Meine Grönland-Geschichte beginnt nämlich schon etliche Jahre früher. Ein mir bekannter Fotograf bekam den Auftrag, im Rahmen einer kommerziellen Service-Reportage auch noch das Porträt eines außergewöhnlichen Menschen zu schreiben. Eines Sudanesen nämlich, der in Ägypten studiert hatte, nun al s Frauenarzt in der grönländischen Provinz praktizierte und jeden Tag auf denselben Berg hinter seinem Haus stieg. Der Kollege traute sich nicht zu, diese Geschichte zu schreiben. Also stellte er mir seine Bilder und sein Arbeitstagebuch zur Verfügung. In Absprache mit der Redaktion übernahm ich den Auftrag.

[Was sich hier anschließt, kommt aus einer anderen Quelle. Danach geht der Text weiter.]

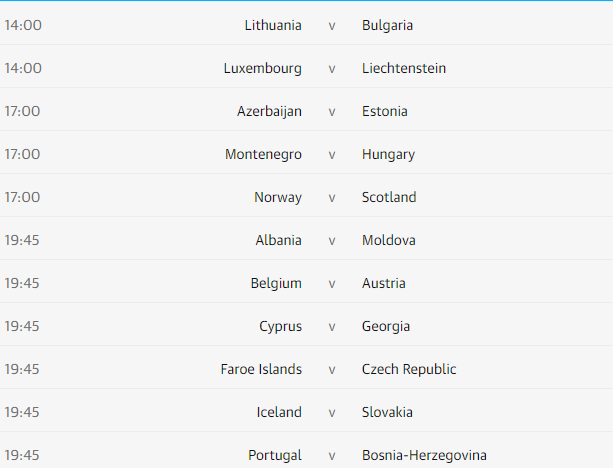The width and height of the screenshot is (613, 468).
Task: Click the Estonia team name
Action: click(385, 111)
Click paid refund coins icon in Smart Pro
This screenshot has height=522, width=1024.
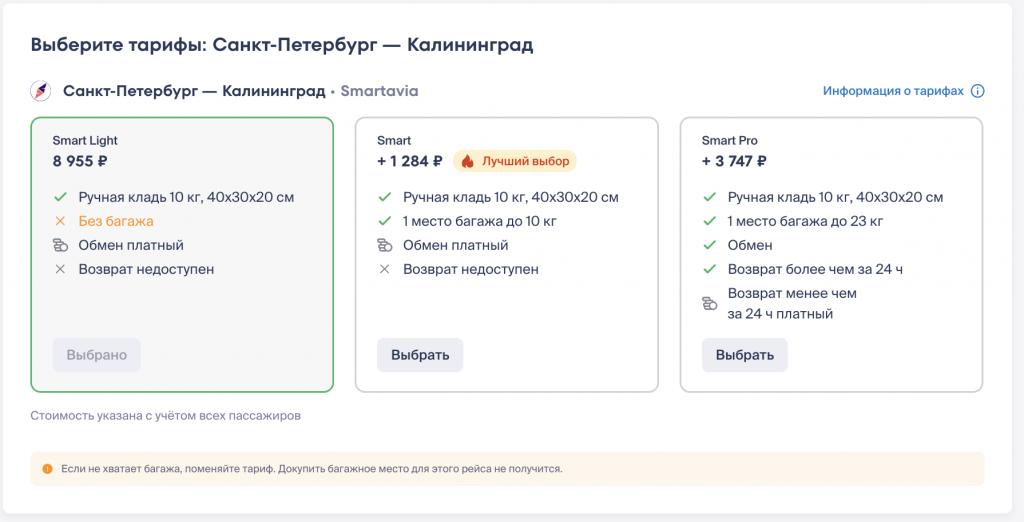click(709, 303)
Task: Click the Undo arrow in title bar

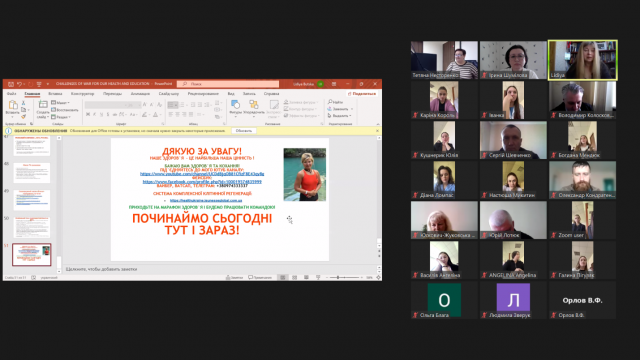Action: coord(19,84)
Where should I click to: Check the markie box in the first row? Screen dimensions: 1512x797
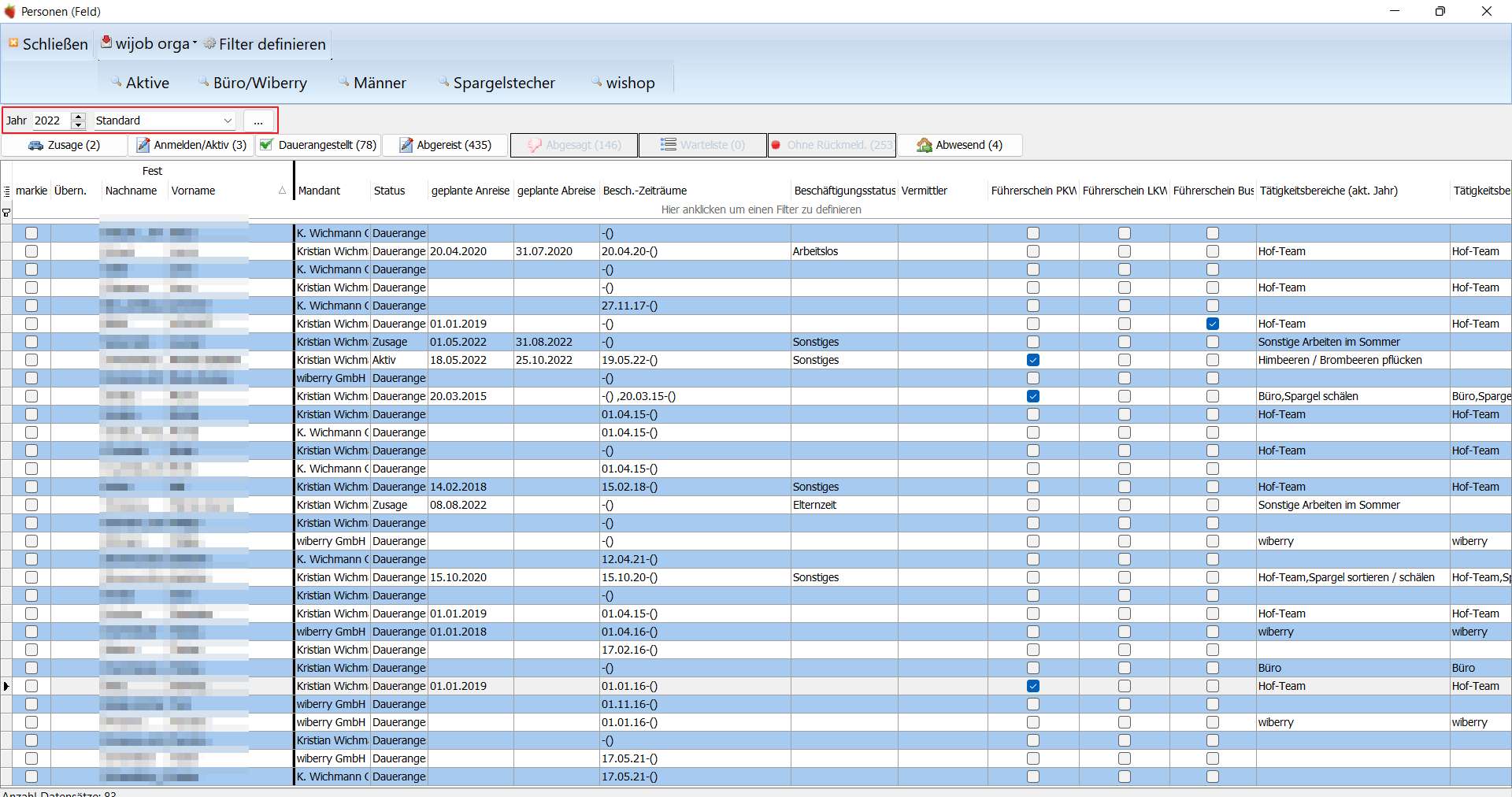click(32, 233)

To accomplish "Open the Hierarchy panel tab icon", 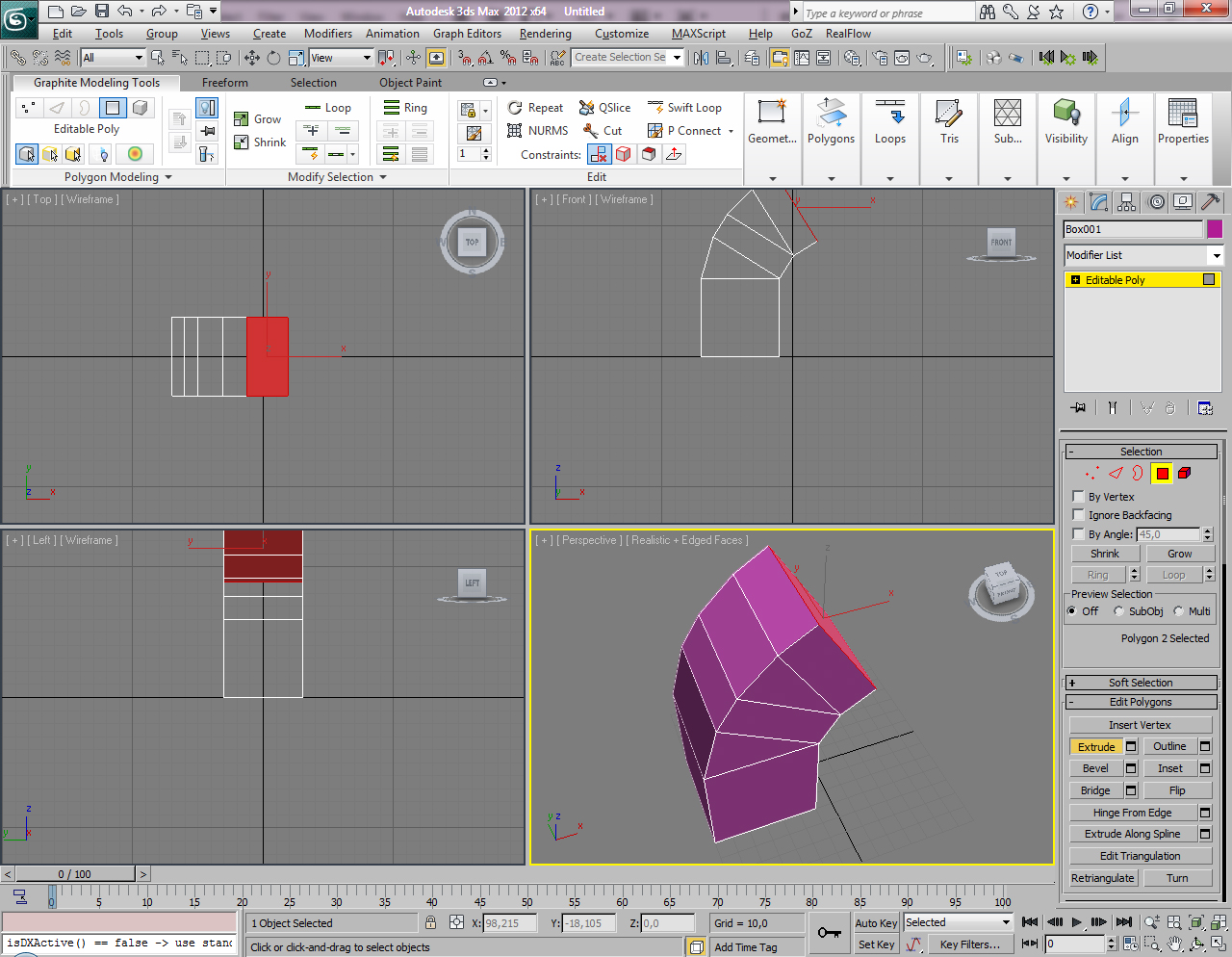I will click(x=1127, y=202).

Anscheinend gelang er mir ganz gut. Zwei weitere Magazine kauften die Geschichte zum Nachdruck an. Monate später begegnete ich der Redakteurin des Schweizer Magazins, das die Geschichte gekauft hatte. Da wir keine anderen Gesprächsthemen hatten, lenkte sie unsere Unterhaltung schleunigst auf das Thema Grönland. Sie wollte jedes Detail über den Frauenarzt und den Berg wissen. Ob es mir nicht zu kalt war? Und ob ich Stockfisch gegessen hätte? Mir blieben zwei Möglichkeiten: Entweder hätte ich den Schwindel mit einem Lachen auffliegen lassen können. Was ungünstig gewesen wäre, da die Redakteurin mir bereits zwei Folgeaufträge erteilt hatte. Die zweite Möglichkeit bestand darin, mich zu konzentrieren, ihre Fragen zu beantworten und gegebenenfalls ein bisschen zu improvisieren. Ich entschied mich für letzteres. Und es gelang: Mindestens eine Viertelstunde lang sprach ich über einen Ort, an dem ich nicht gewesen bin. So dachte ich jedenfalls damals. Mittlerweile bin ich mir unsicher geworden.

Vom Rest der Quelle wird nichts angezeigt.